• [Goal]: Pick out each line of the listing below that contains the string "stage" and copy it. Uppercase and lowercase letters must match.

• [Listing]:
>> BEGIN
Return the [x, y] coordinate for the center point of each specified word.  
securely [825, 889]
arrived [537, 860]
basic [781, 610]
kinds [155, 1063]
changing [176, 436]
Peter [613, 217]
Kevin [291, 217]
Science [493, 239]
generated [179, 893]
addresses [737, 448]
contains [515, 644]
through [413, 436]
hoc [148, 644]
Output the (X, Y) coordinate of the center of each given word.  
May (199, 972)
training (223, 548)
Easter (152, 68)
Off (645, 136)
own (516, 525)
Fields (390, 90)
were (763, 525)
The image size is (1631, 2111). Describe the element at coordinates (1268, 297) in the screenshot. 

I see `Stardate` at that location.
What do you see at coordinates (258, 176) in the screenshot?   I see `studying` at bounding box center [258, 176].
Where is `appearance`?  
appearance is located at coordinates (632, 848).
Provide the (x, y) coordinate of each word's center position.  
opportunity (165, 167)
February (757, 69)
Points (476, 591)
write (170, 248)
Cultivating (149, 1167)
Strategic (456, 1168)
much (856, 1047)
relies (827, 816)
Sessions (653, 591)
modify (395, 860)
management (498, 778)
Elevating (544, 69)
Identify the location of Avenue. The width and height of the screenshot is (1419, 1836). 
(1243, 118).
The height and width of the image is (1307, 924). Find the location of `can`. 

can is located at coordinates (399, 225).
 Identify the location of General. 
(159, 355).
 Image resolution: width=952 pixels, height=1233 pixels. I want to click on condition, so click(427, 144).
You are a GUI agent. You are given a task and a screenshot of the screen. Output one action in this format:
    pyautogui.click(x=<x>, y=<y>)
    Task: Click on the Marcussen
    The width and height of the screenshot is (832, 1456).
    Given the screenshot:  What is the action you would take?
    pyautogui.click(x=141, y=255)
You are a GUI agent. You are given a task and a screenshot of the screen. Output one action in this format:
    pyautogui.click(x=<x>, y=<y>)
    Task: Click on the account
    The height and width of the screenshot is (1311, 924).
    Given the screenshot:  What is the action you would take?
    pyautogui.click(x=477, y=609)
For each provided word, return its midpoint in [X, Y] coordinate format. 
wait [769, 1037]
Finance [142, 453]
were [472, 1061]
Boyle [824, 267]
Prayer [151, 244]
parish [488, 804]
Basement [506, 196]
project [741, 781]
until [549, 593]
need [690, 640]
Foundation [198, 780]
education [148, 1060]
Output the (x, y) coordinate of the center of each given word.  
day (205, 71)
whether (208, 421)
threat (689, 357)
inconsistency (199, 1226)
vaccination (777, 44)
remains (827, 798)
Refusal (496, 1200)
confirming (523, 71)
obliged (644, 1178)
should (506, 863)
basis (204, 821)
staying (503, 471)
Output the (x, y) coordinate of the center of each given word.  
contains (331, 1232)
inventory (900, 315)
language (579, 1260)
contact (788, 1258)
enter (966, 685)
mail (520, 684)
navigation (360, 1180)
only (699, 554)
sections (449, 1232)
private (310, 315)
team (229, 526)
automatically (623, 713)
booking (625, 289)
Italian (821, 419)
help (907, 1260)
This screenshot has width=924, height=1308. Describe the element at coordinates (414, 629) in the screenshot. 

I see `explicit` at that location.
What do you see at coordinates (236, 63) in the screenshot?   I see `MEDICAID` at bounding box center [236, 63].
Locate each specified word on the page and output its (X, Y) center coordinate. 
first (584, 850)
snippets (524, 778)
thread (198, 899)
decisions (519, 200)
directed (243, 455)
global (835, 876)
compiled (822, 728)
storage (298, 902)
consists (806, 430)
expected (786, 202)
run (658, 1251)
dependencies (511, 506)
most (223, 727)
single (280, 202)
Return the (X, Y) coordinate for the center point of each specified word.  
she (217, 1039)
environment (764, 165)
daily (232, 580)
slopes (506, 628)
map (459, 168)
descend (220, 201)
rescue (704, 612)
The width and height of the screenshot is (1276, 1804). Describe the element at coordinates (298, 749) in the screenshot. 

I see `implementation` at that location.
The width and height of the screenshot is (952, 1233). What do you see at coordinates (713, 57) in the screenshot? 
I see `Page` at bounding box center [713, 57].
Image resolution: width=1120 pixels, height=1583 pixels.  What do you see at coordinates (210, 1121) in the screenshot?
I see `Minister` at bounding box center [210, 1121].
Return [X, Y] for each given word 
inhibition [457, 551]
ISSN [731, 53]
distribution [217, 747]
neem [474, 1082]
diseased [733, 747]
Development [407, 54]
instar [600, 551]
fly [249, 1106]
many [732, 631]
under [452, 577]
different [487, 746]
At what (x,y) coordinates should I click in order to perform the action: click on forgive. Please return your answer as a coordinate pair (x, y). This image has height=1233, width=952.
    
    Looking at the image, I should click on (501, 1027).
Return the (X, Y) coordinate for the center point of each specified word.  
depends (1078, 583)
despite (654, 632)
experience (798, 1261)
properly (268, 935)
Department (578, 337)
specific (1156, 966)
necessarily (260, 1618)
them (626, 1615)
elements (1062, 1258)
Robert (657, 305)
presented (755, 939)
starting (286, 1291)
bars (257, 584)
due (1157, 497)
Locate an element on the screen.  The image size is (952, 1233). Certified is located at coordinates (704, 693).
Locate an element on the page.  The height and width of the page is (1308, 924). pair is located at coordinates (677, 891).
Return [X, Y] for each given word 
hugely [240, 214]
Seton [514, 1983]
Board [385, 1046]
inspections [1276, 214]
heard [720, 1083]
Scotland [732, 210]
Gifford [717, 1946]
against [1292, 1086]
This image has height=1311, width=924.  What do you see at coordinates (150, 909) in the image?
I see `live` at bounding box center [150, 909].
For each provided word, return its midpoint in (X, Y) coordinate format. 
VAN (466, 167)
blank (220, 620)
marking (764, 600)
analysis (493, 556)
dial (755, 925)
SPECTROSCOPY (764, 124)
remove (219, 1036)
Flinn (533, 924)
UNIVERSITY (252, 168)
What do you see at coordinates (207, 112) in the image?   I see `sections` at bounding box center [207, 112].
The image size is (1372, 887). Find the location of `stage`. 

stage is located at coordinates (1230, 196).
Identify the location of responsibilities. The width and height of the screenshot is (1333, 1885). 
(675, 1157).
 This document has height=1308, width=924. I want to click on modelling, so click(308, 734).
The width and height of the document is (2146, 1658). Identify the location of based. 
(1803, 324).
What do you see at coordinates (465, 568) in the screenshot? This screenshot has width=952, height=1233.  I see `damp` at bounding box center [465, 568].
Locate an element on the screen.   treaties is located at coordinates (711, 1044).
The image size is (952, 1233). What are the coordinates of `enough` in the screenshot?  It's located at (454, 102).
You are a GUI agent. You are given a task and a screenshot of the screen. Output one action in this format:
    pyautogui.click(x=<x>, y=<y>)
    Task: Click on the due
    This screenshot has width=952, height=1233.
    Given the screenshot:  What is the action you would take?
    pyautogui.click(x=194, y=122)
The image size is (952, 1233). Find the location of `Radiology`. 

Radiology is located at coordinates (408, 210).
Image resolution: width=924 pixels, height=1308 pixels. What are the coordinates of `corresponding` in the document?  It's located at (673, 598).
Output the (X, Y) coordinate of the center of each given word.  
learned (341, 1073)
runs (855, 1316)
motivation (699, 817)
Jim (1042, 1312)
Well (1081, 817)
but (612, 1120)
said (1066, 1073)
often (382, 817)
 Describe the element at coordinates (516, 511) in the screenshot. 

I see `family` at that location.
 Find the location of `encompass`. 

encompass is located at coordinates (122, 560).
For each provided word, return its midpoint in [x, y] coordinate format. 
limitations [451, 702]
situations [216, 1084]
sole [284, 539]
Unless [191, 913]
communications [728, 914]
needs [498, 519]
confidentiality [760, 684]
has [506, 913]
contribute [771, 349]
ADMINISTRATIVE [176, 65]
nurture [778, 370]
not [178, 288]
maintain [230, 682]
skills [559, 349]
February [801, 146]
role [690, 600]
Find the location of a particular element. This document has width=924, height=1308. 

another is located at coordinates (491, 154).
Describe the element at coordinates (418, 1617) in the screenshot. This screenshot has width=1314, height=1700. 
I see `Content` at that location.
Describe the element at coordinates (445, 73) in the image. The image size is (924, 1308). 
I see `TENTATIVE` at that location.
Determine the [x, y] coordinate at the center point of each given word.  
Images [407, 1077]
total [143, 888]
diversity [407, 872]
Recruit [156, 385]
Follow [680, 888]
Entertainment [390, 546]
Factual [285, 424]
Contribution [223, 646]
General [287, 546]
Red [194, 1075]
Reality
>> END
• [Exercise answer]:
The image size is (1372, 887). Find the location of `stage`. 
stage is located at coordinates (1230, 196).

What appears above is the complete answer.